Selling at $20 for 10 dumplings, the family made $16,000 last year.
However, this is no business venture – it is a fundraising project in honor of their late wife and mother, Jackie Pang.
Jackie was diagnosed in 2017 with frontotemporal degeneration. A terminal illness that had no family history “caught us completely by surprise,” her husband Joe said.
She was forced to retire from the South Brunswick School District, where she taught kindergarten and second grade at Indian Fields and Dayton schools for 22 years.
On April 24, 2020, she passed away at home at age 64.
Since this was the beginning of the coronavirus pandemic, Joe Pang said the family was unable to have a viewing or a funeral. He spoke with his three children and said, “What can we do to remember Mom?”
The family had already been fundraising for the Association for Frontotemporal Degeneration (AFTD), so they decided to continue fundraising, while adding a component to benefit programs in the South Brunswick School District.
“This gives us a meaningful project to do good for the students and for the staff,” Joe Pang said of the Jackie Pang Library-Builder Project. “We are building Jackie’s legacy, which was our intent.”
In order to fundraise for the library project, the Pangs decided to organize an offshoot of AFTD’s Food for Thought program and developed a website from which area residents can order homemade dumplings.
Joe and his children make the dumplings and freeze them for a one-day pickup. Last year, he estimates they made 4,000 dumplings.
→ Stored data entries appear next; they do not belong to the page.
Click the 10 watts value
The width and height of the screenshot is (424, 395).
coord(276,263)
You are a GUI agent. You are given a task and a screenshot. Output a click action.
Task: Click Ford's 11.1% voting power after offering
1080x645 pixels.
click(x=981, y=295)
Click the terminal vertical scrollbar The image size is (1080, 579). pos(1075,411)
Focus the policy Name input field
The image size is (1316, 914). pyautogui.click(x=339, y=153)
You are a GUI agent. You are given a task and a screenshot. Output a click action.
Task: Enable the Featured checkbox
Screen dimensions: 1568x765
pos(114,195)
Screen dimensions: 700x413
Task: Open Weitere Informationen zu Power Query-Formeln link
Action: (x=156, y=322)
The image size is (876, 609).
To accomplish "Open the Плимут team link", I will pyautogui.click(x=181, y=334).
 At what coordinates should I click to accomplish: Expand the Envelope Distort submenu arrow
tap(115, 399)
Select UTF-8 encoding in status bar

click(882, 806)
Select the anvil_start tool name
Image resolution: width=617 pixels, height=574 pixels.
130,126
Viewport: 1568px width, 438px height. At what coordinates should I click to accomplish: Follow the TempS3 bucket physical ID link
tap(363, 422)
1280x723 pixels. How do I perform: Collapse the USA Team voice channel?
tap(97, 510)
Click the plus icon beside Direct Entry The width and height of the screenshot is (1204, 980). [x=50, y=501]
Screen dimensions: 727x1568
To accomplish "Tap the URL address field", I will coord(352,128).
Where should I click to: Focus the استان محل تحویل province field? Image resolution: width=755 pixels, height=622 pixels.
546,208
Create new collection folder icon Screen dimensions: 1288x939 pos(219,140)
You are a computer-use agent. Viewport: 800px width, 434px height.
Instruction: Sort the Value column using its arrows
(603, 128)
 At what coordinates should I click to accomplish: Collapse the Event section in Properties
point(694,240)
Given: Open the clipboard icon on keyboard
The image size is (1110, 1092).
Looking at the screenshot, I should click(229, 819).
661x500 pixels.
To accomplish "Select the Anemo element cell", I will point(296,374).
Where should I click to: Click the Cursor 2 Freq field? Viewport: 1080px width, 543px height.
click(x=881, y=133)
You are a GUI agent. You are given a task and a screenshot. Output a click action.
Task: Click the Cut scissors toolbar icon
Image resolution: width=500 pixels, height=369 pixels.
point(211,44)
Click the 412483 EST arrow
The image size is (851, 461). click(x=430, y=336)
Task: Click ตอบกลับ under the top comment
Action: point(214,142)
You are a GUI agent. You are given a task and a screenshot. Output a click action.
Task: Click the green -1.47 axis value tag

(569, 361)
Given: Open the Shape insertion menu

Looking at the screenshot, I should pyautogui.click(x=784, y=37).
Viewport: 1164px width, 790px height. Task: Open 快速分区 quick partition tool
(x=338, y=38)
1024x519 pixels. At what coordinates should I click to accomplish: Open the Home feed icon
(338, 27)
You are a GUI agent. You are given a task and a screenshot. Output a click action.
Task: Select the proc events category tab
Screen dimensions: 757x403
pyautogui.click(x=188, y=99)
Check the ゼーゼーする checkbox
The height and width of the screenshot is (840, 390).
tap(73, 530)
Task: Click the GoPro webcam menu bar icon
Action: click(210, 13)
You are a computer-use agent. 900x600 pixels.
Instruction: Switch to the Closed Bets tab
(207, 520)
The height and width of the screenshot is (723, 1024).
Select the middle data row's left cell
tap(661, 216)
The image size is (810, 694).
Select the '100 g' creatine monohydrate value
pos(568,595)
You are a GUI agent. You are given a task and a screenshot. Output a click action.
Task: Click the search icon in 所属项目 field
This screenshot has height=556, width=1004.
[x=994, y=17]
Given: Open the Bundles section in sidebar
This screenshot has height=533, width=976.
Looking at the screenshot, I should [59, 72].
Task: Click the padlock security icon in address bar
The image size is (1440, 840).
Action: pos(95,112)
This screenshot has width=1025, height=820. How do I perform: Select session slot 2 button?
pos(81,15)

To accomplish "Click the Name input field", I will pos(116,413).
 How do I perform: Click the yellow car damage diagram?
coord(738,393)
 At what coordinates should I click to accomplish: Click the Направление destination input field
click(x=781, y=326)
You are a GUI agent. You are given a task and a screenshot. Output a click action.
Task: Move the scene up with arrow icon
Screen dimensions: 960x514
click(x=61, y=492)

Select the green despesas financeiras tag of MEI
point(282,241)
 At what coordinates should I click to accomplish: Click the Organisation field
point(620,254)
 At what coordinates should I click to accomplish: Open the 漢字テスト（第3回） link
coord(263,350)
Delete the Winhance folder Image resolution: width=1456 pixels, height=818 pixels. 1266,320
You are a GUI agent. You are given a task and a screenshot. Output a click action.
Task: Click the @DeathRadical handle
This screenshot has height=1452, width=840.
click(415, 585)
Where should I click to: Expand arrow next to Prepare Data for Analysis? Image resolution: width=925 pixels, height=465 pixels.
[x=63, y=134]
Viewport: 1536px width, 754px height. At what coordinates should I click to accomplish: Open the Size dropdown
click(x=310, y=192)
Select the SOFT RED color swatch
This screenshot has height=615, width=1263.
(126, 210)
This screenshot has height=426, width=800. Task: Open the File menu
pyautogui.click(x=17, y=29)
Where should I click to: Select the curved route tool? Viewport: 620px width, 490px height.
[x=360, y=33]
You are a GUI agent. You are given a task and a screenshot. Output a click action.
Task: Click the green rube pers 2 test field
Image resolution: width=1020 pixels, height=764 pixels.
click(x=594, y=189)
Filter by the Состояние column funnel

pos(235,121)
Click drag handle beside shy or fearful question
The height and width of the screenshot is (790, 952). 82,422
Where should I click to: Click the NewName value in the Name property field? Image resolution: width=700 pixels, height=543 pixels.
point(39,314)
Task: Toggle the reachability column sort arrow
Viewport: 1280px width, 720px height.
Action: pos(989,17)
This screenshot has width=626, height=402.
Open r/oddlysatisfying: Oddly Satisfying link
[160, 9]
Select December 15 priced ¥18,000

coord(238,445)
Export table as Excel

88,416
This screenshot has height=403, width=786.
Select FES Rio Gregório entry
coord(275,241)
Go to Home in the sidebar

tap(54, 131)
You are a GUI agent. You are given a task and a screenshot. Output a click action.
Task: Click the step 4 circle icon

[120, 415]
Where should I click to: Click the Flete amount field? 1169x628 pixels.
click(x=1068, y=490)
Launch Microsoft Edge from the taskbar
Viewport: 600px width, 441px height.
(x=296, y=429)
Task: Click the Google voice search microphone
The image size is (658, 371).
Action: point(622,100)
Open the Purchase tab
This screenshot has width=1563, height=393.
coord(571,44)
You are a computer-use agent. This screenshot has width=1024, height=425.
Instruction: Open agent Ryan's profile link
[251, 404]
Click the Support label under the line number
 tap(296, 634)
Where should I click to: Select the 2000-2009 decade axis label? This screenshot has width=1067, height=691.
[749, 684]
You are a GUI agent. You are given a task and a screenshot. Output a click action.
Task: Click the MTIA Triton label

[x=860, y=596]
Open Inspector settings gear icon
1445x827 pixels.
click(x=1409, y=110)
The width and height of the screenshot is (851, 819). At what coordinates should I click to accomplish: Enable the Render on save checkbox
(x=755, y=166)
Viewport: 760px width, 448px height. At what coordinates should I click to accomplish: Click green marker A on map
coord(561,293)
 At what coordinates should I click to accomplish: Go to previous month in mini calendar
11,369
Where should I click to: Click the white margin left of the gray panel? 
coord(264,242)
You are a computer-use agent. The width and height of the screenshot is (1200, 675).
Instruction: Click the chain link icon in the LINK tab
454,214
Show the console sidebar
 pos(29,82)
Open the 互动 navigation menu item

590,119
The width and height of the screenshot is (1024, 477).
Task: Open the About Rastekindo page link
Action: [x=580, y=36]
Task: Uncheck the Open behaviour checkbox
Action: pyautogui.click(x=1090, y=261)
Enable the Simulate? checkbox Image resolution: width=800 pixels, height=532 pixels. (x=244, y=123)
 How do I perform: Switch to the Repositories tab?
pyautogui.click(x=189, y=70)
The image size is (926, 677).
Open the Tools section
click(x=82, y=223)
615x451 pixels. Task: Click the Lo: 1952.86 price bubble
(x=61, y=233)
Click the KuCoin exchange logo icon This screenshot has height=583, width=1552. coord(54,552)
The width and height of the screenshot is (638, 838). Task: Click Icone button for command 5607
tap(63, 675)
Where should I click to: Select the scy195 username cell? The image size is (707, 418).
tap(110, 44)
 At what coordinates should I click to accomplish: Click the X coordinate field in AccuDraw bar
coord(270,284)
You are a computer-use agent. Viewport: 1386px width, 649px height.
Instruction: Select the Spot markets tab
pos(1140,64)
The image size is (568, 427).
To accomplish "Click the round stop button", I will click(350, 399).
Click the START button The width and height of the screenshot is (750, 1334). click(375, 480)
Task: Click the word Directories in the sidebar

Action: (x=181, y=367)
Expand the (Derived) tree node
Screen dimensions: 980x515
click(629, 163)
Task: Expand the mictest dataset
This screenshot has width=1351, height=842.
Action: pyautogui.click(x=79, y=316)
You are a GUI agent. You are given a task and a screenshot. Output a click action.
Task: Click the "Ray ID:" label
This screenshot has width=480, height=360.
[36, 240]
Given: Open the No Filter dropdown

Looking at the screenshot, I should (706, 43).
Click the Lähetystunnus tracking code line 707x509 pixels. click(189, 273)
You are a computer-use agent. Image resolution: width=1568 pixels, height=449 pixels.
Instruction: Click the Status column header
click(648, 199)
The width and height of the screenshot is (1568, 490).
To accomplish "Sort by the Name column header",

They cooked in their house and then used their own freezers and the freezers of neighbors to store the dumplings.
“We had a very good support system, even before the time Jackie got sick – a lot of good friends always willing to lend a hand,” he said.
They also plan to take part in AFTD’s marathon in Philadelphia on Nov. 20-21. Jackie took part in the race the first year the family participated. Now, they have about 50 people running in her honor, plus sponsorships.
“This is something very close to our hearts,” Joe Pang said.